#### TASK REQUIREMENTS:
The string "agent" appears in some lines of the entries that follow; copy each such line.

┄┄┄┄┄┄┄┄┄┄

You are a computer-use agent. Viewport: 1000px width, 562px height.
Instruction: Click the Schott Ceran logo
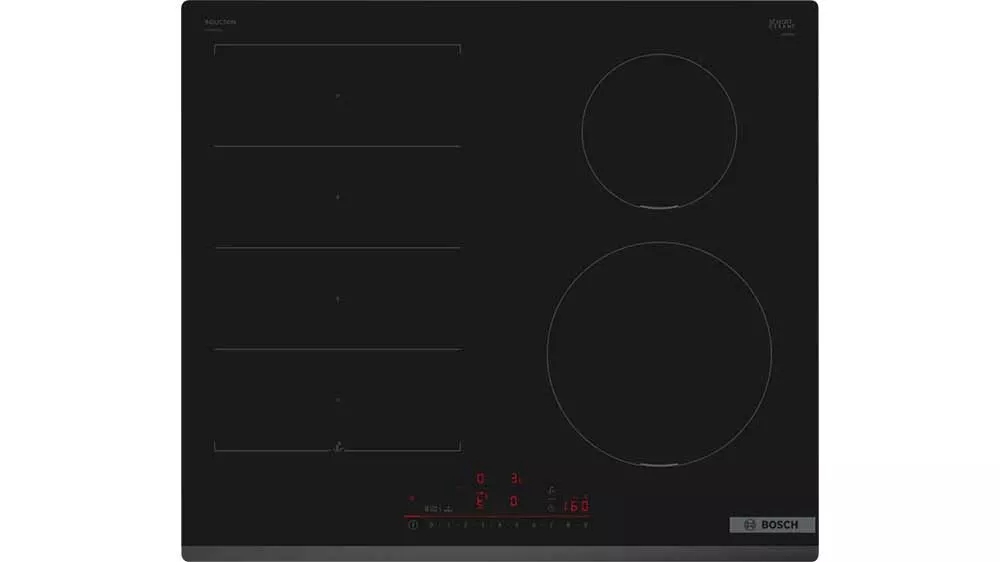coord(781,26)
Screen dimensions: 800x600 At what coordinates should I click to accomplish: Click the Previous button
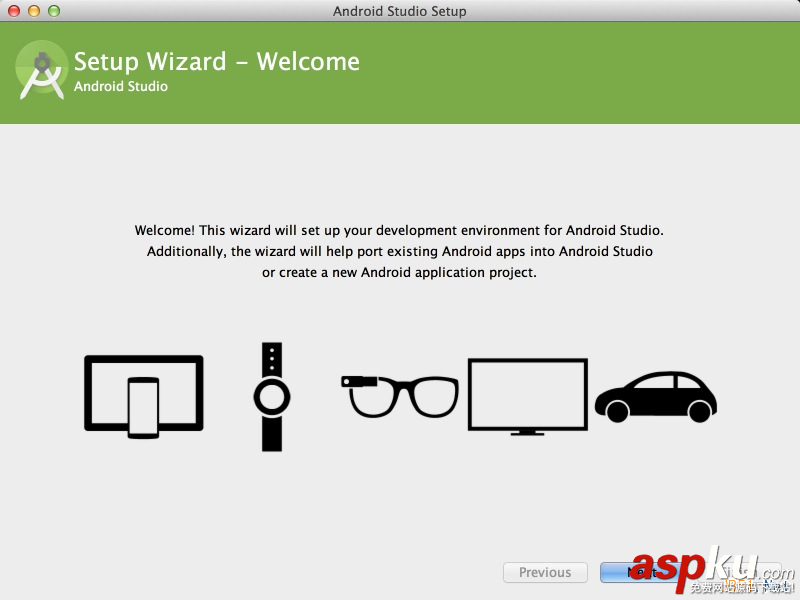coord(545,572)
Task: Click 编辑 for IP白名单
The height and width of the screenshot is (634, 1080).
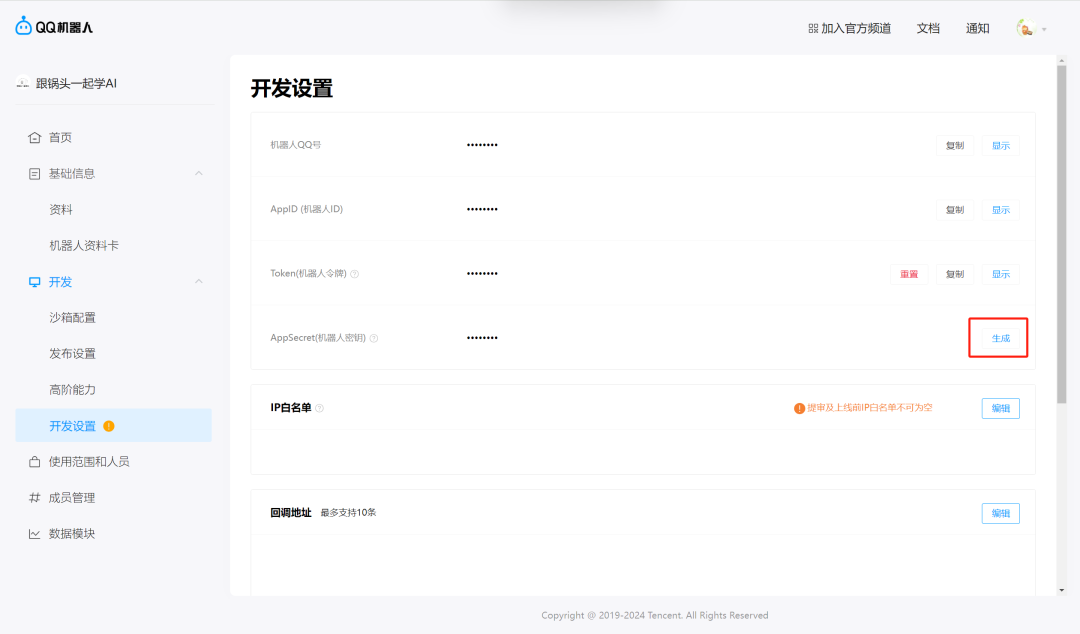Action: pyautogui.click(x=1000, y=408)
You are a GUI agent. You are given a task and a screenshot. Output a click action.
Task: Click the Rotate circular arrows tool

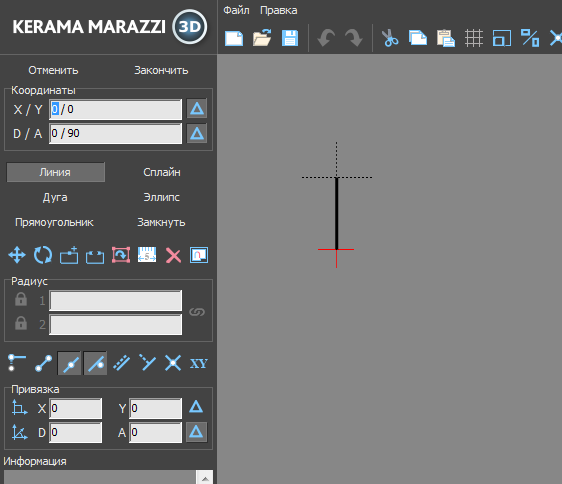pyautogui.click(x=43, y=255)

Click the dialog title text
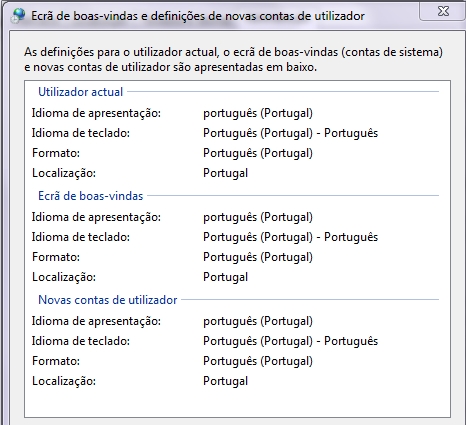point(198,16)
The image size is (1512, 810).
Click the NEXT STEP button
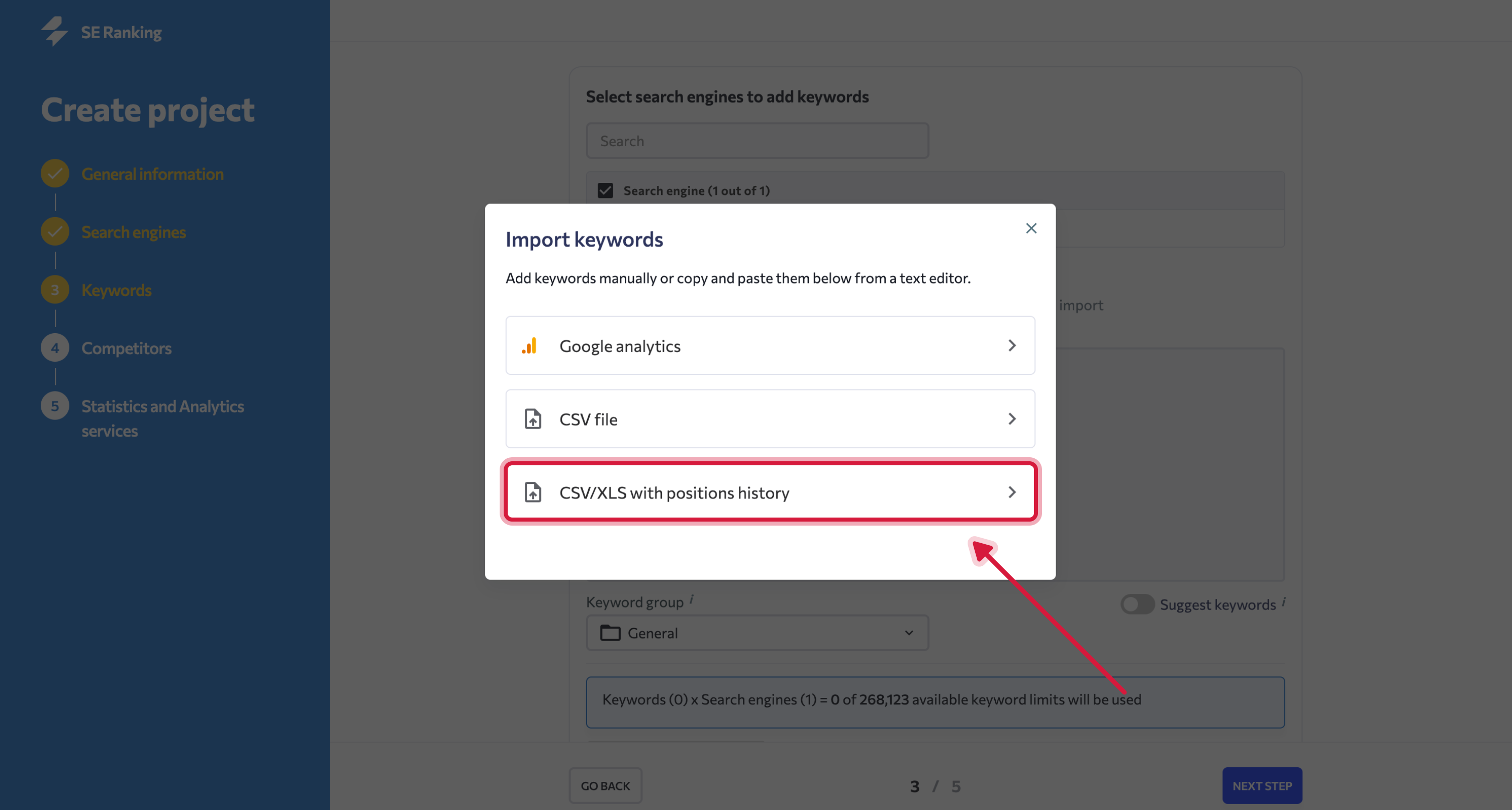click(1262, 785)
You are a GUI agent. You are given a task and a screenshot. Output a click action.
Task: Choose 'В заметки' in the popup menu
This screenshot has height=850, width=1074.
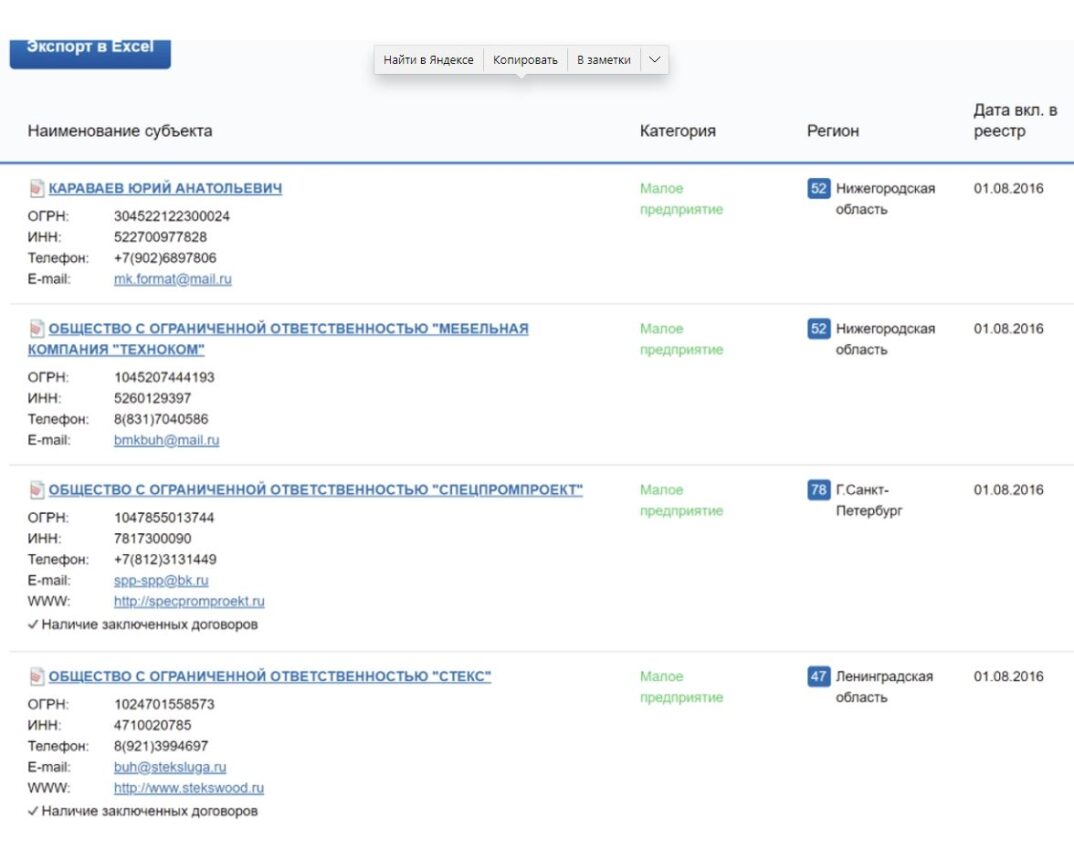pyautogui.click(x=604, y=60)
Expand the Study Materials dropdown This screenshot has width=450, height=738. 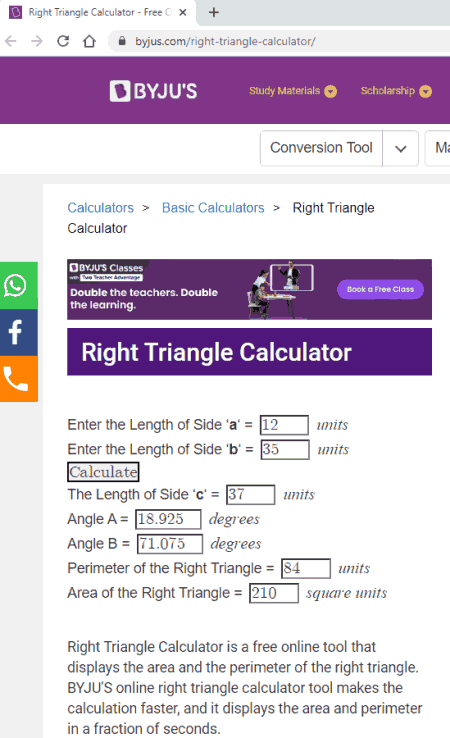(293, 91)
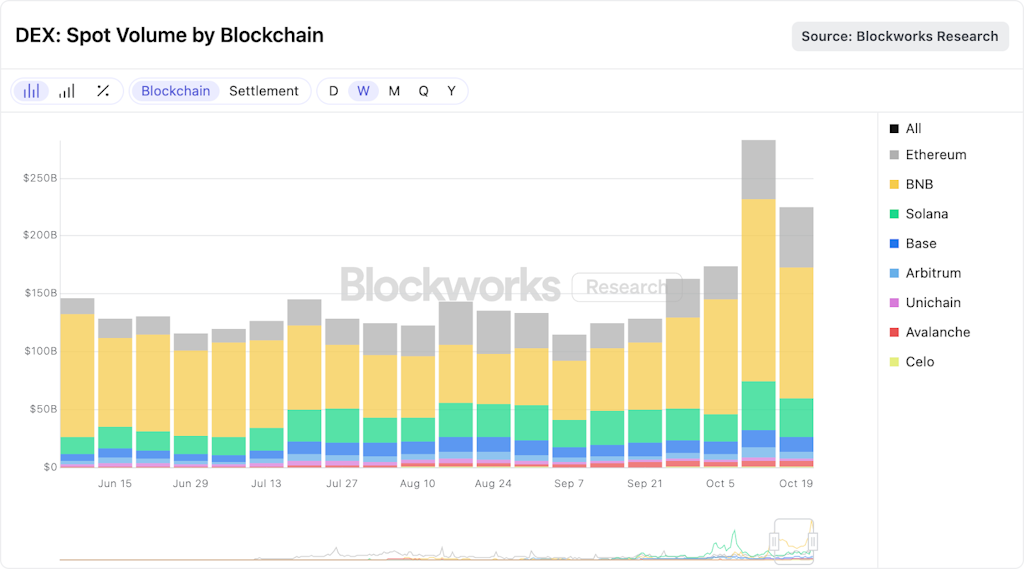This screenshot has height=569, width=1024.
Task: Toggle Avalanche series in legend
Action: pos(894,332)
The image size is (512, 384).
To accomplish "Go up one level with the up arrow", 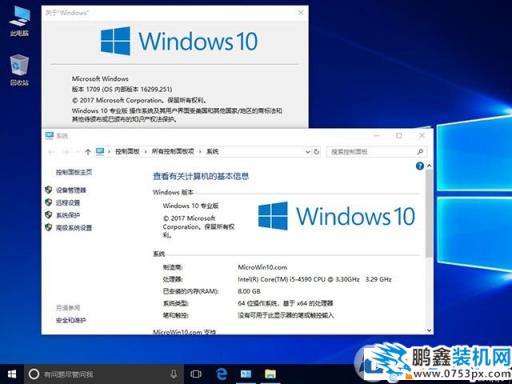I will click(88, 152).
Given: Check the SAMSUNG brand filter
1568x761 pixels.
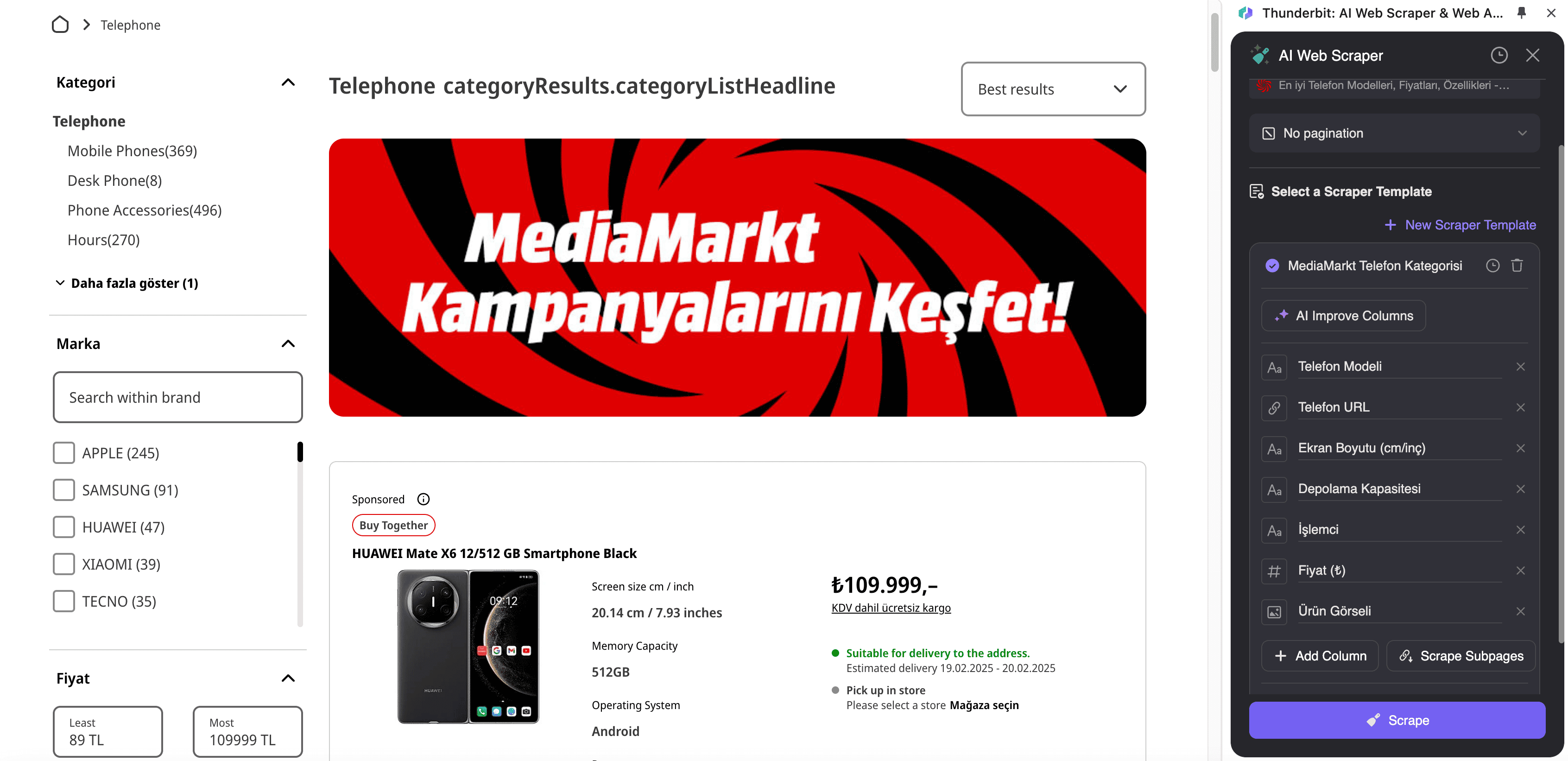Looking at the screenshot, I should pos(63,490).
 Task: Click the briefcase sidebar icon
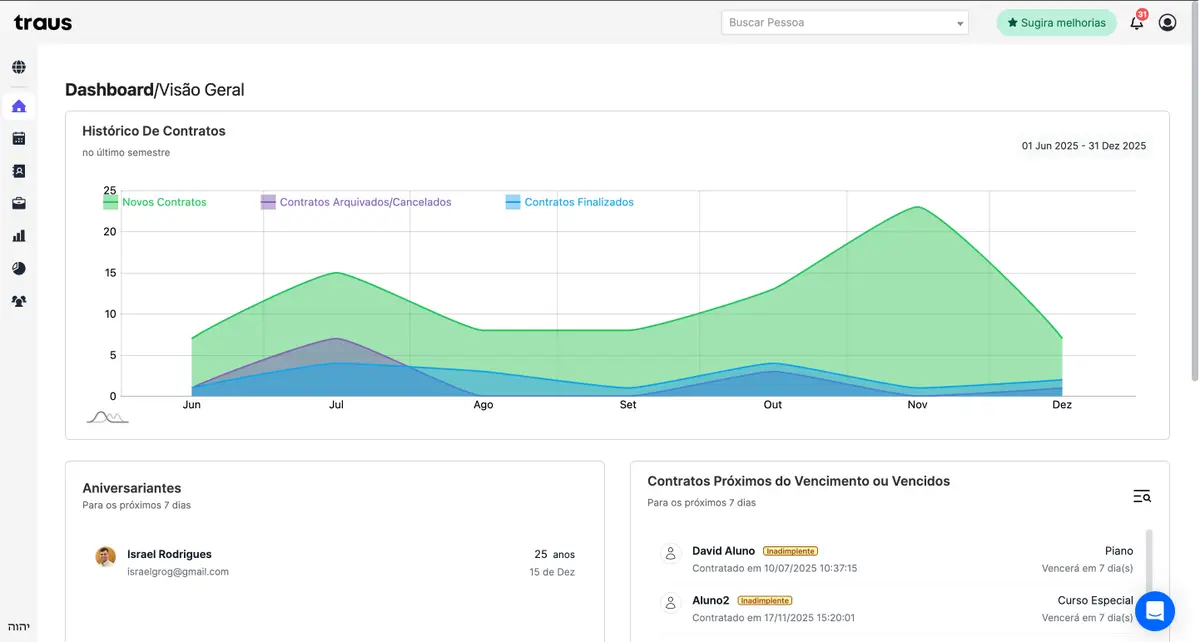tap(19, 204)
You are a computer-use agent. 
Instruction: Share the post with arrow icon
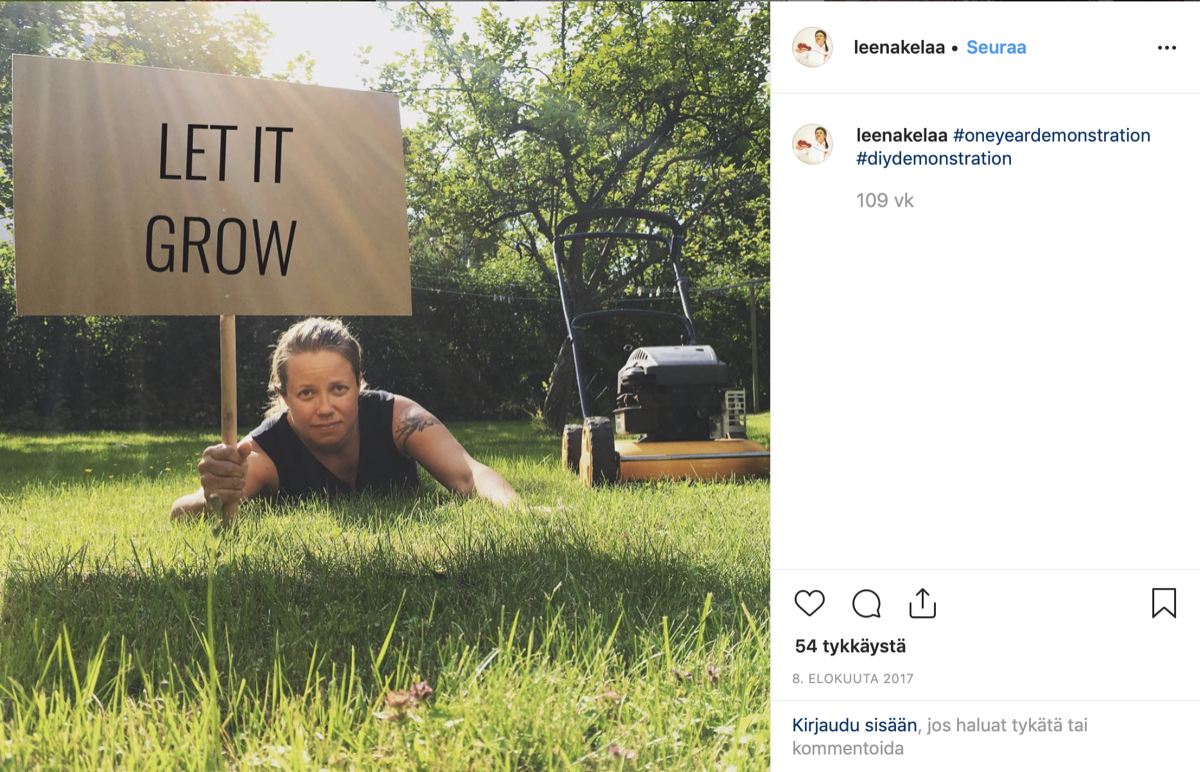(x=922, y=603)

┄┄┄┄┄┄┄┄┄┄

#### TASK SOLUTION:
You are a computer-use agent. Viewport: 1000px width, 562px height.
You are a GUI agent. You are given a task and a screenshot. Output a click action.
You are a GUI agent. You are given a task and a screenshot. Output a click action.
You are a computer-use agent. 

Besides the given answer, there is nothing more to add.